- _WHAT TO DO_
Gather every line of the listing that contains the word "icon", matching its case exactly.

::::

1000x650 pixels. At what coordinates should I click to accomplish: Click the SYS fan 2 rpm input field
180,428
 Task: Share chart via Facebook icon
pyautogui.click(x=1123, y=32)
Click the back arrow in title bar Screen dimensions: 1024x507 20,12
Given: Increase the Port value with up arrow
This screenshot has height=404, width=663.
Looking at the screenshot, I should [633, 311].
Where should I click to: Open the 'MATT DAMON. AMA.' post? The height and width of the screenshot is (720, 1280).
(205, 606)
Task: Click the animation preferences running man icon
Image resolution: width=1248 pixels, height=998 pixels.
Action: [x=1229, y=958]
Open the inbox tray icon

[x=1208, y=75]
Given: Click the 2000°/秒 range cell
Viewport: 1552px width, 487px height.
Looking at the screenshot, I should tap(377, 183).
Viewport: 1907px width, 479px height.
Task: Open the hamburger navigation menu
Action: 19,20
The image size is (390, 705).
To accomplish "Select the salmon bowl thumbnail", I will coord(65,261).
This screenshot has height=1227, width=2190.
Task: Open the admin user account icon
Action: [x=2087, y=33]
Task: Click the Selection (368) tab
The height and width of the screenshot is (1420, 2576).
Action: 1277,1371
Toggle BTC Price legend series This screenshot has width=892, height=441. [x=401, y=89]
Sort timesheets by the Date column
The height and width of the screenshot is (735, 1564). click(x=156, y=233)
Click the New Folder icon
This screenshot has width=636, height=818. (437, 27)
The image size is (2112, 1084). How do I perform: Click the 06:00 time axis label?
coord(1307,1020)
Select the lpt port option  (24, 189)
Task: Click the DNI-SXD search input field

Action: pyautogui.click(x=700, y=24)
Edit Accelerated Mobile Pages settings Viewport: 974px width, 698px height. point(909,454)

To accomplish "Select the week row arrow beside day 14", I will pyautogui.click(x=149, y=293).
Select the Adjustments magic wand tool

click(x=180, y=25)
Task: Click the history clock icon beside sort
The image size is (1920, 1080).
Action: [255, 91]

::::

- _EXPECTED ANSWER_
 Task: Share chart via Facebook icon
Task: Click the animation preferences running man icon
Open the inbox tray icon
Task: Open the admin user account icon
Click the New Folder icon
Task: Click the history clock icon beside sort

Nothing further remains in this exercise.